Podia ser o título de um livro ou de um filme de cinema mas, neste caso, nem uma coisa nem outra.

Os momentos difíceis que a Europa e o Mundo estão a viver, devido a uma guerra sem tréguas, que põe frente a frente dois povos irmãos, têm motivado reacções verdadeiramente surpreendentes de um e outro lado da barricada.
As armas continuam em riste e os bombardeamentos destroem casas, vidas e famílias. Os apelos ao diálogo são constantes mas pouco ou nada eficazes. Ninguém quer perder, mas a verdade é que todos estamos a perder.
Para quem vive esta guerra à distância, provocada pela invasão da Rússia à Ucrânia, não é fácil encontrar palavras para descrever tanto sofrimento e tanta destruição.
No meio de todo este conflito ainda há gestos de esperança e de amabilidade. De uma forma quase natural e espontânea o mundo uniu-se em solidariedade para com as vítimas desta tragédia. São muitos os gestos de ajuda que foram aparecendo ao longo das últimas semanas. Desde os mais pequeninos aos mais velhos, todos querem ajudar. É aqui que têm um papel importante as instituições e organizações com provas dadas ao longo dos tempos, em contextos de catástrofe e de guerra.
De entre elas, destaco a Cáritas, pois estamos a viver a Semana Nacional da Cáritas.
“A missão da Cáritas – o amor que transforma – é animar a nossa solidariedade com a delicadeza da amabilidade, para podermos viver efectivamente a nossa vida com todos, numa só família humana”, escreve D. José Traquina, Presidente da Comissão Episcopal da Pastoral Social e Mobilidade Humana.

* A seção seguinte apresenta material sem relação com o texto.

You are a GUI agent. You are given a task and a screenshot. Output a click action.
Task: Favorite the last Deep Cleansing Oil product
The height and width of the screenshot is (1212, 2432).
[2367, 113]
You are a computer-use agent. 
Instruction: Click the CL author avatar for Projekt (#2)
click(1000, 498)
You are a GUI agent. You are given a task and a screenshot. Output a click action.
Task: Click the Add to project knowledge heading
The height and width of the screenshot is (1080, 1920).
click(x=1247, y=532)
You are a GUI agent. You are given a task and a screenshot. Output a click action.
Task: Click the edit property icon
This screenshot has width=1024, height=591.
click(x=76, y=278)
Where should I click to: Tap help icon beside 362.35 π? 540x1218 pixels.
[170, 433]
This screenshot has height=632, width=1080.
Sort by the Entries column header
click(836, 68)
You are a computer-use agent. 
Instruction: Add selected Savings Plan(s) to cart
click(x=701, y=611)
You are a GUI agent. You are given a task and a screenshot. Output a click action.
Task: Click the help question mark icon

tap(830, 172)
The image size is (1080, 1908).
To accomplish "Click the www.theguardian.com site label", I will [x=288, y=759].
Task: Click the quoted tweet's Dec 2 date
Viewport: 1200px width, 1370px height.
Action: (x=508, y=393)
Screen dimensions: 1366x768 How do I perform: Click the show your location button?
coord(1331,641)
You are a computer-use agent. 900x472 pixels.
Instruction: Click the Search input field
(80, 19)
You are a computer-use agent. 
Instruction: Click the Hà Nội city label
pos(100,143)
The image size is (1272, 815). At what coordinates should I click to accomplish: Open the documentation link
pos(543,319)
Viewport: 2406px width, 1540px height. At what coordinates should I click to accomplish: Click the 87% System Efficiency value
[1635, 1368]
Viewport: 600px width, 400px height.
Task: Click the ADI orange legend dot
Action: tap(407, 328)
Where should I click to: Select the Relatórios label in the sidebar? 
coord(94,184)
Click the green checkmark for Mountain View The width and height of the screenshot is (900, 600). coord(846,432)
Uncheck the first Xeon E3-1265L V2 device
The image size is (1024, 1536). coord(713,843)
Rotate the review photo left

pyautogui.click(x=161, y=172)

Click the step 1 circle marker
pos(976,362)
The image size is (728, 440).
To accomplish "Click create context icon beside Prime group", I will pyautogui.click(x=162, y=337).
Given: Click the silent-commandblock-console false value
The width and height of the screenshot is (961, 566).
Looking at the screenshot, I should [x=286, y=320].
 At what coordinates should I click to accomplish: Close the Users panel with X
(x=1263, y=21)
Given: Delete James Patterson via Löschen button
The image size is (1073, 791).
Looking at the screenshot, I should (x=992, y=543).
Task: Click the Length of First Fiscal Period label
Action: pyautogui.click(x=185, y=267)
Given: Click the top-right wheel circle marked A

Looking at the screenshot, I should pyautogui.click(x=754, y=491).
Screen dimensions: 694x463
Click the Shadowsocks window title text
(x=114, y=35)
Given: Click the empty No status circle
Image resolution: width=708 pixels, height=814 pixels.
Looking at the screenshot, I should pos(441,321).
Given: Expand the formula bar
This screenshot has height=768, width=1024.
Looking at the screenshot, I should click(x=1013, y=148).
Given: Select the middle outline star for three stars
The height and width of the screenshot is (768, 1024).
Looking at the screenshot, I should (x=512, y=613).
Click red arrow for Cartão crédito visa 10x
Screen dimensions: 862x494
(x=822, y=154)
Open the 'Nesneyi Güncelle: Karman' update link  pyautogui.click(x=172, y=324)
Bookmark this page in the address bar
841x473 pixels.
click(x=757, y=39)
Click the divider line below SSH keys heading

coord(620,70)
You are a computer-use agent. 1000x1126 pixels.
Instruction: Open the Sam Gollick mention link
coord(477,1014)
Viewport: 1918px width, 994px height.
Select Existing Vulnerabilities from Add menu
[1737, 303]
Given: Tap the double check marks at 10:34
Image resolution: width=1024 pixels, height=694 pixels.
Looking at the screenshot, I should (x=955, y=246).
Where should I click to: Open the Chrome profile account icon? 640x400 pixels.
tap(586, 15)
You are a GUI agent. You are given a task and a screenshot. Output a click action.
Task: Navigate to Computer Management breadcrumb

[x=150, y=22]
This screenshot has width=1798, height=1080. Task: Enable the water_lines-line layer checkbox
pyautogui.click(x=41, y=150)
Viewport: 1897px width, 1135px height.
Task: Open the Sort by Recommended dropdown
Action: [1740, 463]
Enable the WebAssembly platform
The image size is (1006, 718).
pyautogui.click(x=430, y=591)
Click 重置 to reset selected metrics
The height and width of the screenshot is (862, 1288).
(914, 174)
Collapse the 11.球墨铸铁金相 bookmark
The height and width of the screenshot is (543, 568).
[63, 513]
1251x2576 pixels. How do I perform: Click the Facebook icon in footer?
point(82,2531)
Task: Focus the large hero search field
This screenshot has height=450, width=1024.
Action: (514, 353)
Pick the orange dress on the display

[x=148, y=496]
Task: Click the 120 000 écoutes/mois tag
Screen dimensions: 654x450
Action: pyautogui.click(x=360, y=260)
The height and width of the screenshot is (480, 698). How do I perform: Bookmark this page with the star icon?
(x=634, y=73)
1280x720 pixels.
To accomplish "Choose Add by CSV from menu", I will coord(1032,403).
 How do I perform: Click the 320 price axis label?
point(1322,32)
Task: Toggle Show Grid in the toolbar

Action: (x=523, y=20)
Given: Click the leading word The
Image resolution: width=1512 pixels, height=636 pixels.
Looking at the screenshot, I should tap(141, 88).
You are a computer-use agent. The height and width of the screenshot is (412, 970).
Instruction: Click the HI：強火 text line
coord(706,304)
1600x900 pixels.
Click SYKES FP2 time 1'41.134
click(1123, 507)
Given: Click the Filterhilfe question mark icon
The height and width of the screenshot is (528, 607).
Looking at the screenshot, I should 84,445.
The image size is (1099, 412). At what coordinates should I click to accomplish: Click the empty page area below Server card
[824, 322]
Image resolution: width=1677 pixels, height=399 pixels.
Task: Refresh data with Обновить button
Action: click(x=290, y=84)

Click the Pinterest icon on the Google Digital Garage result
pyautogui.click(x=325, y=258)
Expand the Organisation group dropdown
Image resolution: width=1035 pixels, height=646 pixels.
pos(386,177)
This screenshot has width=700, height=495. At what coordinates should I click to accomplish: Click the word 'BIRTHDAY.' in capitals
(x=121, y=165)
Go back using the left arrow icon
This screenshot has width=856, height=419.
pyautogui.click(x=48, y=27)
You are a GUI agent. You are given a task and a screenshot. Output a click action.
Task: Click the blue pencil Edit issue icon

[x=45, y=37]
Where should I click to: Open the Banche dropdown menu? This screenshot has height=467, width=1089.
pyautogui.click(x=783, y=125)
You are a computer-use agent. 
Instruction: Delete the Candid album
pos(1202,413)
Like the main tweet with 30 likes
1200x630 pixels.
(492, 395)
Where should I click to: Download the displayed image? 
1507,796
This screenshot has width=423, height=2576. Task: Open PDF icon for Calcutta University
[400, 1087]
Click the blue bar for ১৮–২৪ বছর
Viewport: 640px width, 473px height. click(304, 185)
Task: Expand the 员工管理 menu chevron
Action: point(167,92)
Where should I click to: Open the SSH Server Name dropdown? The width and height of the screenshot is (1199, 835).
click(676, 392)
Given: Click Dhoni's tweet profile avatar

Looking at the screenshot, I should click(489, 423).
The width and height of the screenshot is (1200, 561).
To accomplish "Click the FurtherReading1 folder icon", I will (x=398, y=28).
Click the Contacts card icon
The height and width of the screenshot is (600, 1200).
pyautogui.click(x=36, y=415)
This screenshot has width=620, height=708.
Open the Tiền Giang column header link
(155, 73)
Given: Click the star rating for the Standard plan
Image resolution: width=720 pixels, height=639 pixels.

O Papa Francisco, na encíclica Fratelli Tutti, diz-nos que, se formos amáveis, seremos capazes de “prestar atenção, oferecer um sorriso, dizer uma palavra de estímulo, possibilitar um espaço de escuta no meio de tanta indiferença. Este esforço, vivido dia a dia, é capaz de criar aquela convivência sadia que vence as incompreensões e evita os conflitos. O exercício da amabilidade não é um detalhe insignificante nem uma atitude superficial ou burguesa. Dado que pressupõe estima e respeito, quando se torna cultura numa sociedade, transforma profundamente o estilo de vida, as relações sociais”.